Page text Block Start
Budo: If you punch a uke then... hmmm. he'll ...hmm.... nahhh, can't find anything.....

Cartoon Law XII
=============
Owls must wear graduation caps at all times.

*Budo:* Sensei have to talk like half japanese, and squint their eyes...

Cartoon Law XIII
=============
When sneaking up on someone, it must be accompanied by 
plucking violin strings in a C major scale.

*Budo:* When running into a fight your mout has to be out of sync. of what your really saying.



Cartoon Law Amendment A
=======================
A sharp object will always propel a character upward.

*Budo:* Why do you think we use a bokken (tree sword), Too many pupiles hit there heads in on the ceiling.

Cartoon Law Amendment B
=======================
The laws of object permanence are nullified for "cool" characters.

*Budo: *Famous last words... "were did that come from?" (somebody fighting a MA'ist)


Cartoon Law Amendment C
=======================
Explosive weapons cannot cause fatal injuries.

*Budo:* don't have one.....


Cartoon Law Amendment D
=======================
Gravity is transmitted by slow-moving waves of large 
wavelengths.

*Budo:* Aaaahhh, I know the feeling. A head grab and being thrown.....It took some thime before my feet were aware the my head wasn't were it was supposed to be....

/yari, who has a great relation with the floor. We meet everweek!


----------
Page text Block End
◆ What is needed ◆
Print the part of the cartoon-laws post starting with "Cartoon Law Amendment B" and going on through "don't have one.....", character for character.
Data extract Block Start
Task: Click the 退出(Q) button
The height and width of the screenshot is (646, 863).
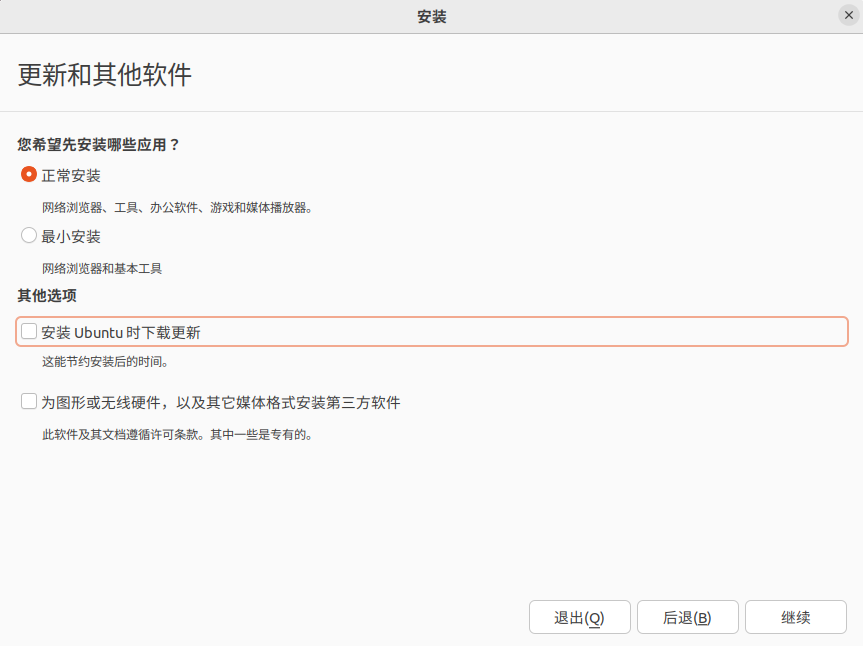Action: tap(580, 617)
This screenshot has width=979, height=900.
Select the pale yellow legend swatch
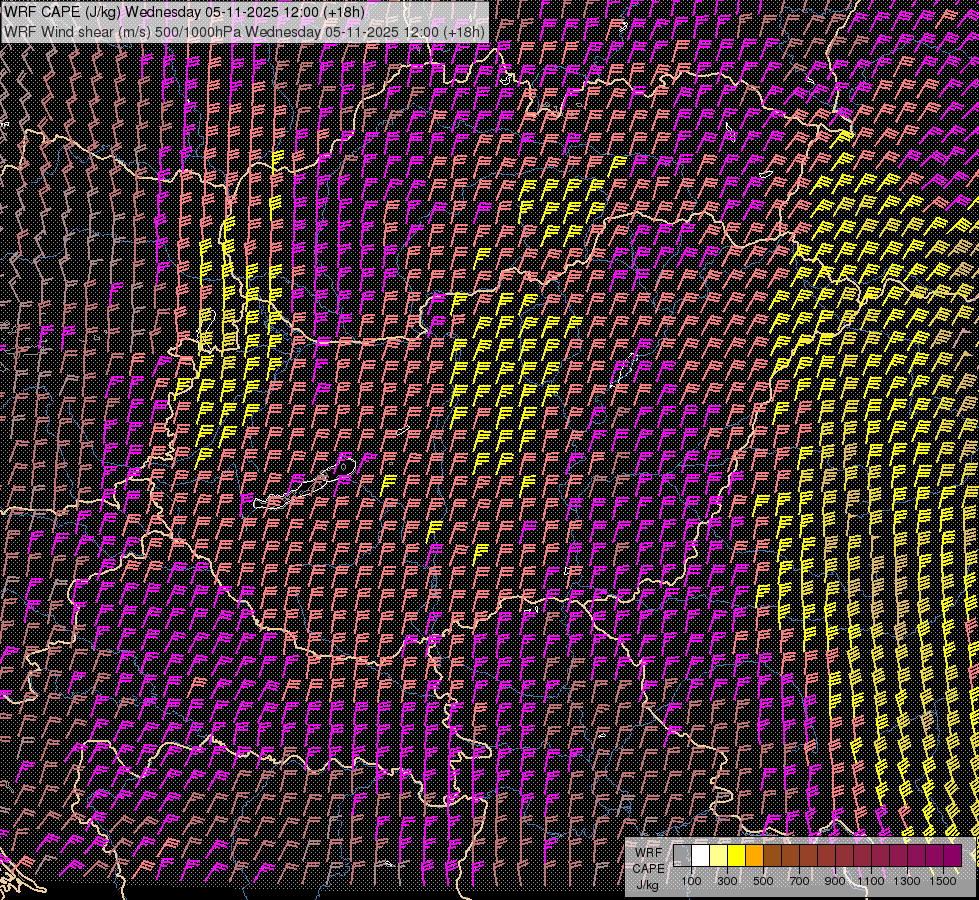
Data extract Block End
Data extract Block Start
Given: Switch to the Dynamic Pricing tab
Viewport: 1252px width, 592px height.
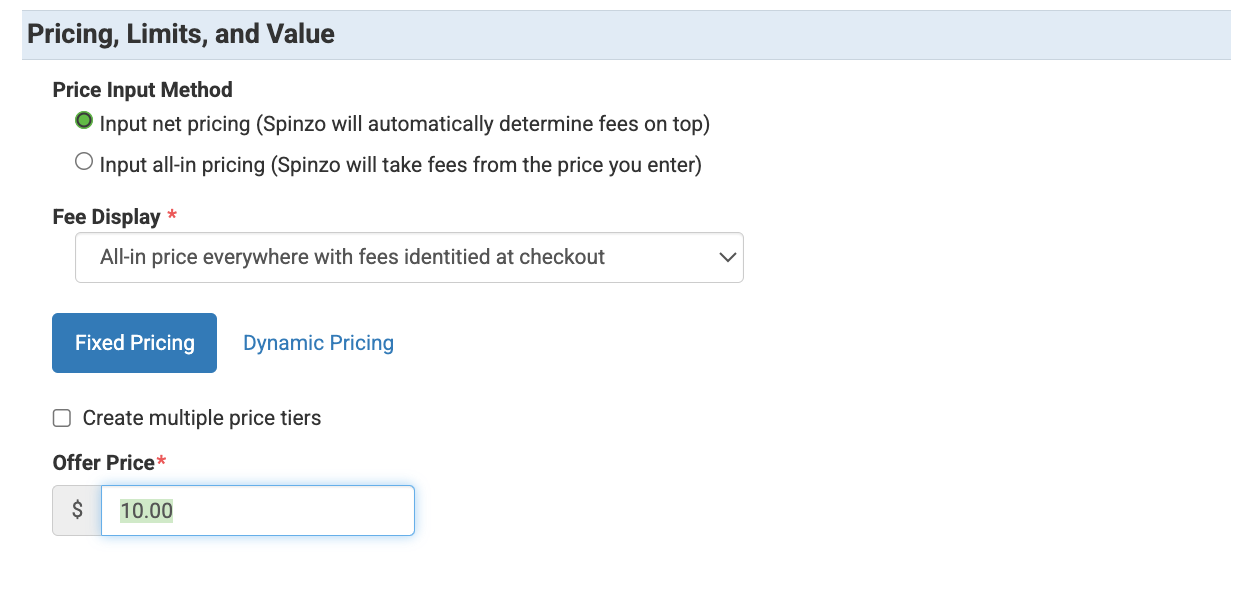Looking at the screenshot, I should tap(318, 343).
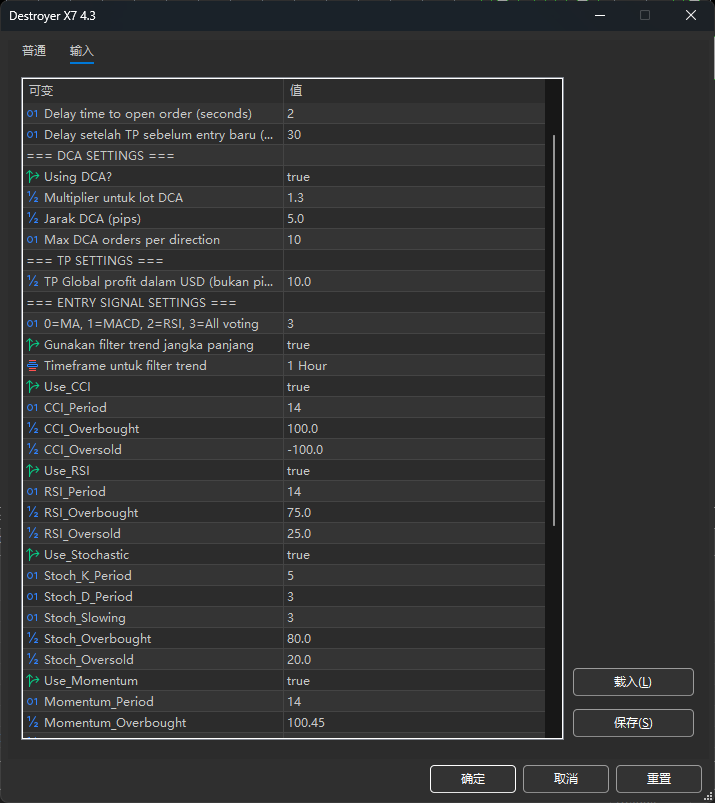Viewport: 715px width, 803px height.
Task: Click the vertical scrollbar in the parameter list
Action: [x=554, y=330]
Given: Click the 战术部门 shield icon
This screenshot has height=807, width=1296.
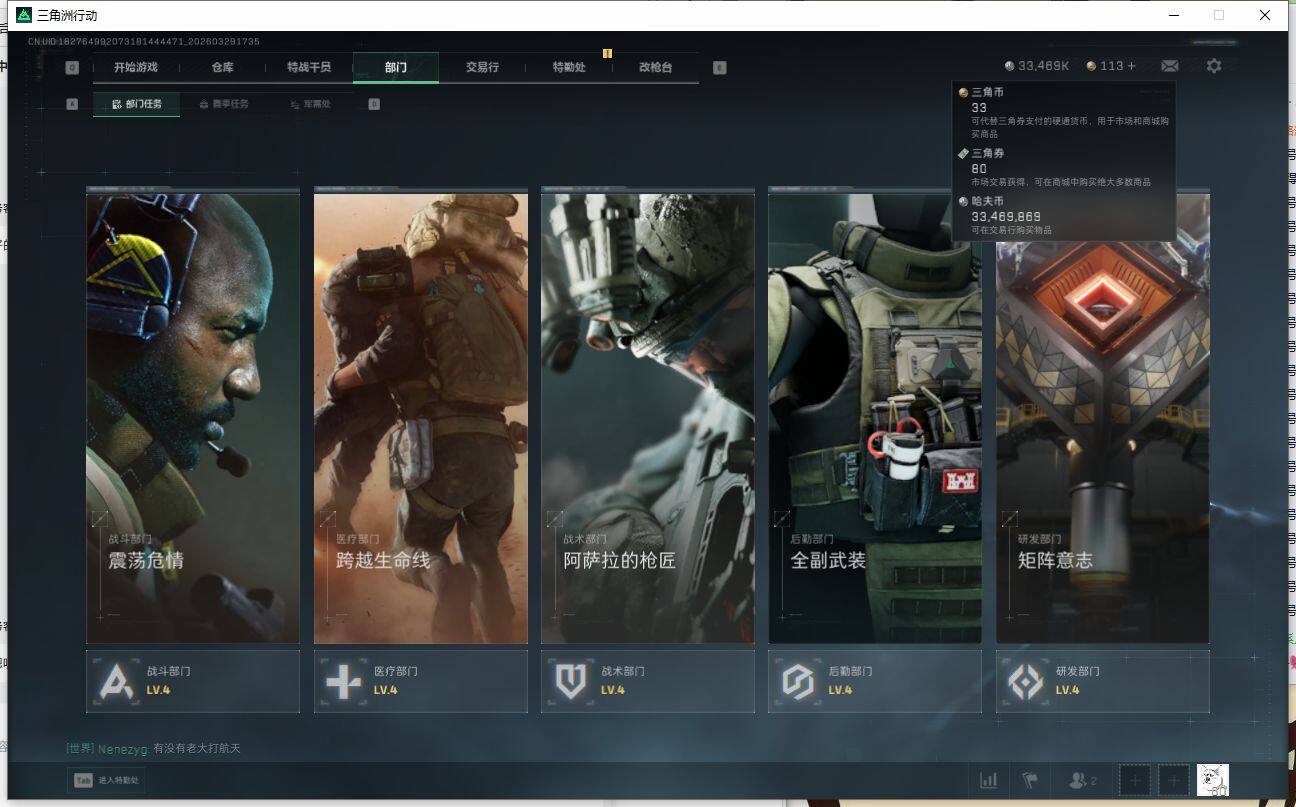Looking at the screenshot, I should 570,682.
Data extract Block End
Data extract Block Start
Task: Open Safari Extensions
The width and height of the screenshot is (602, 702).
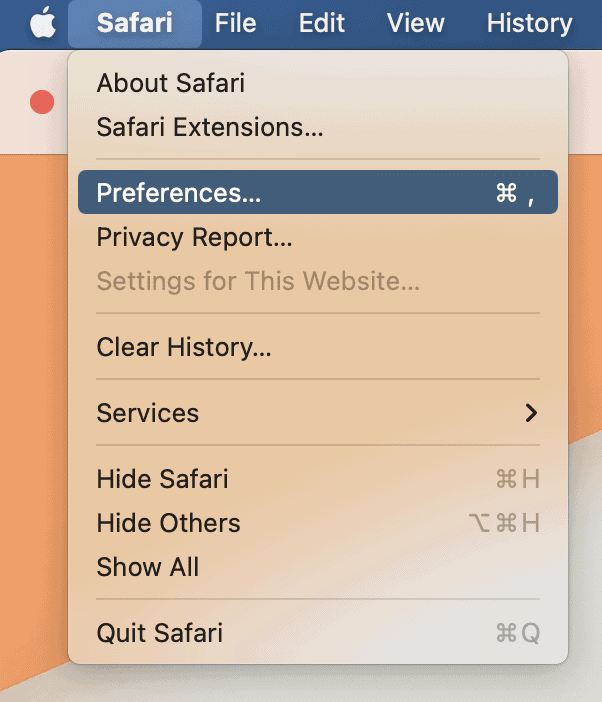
Data extract Block End
◆ The answer ◆
Cartoon Law Amendment B
=======================
The laws of object permanence are nullified for "cool" characters.

*Budo: *Famous last words... "were did that come from?" (somebody fighting a MA'ist)


Cartoon Law Amendment C
=======================
Explosive weapons cannot cause fatal injuries.

*Budo:* don't have one.....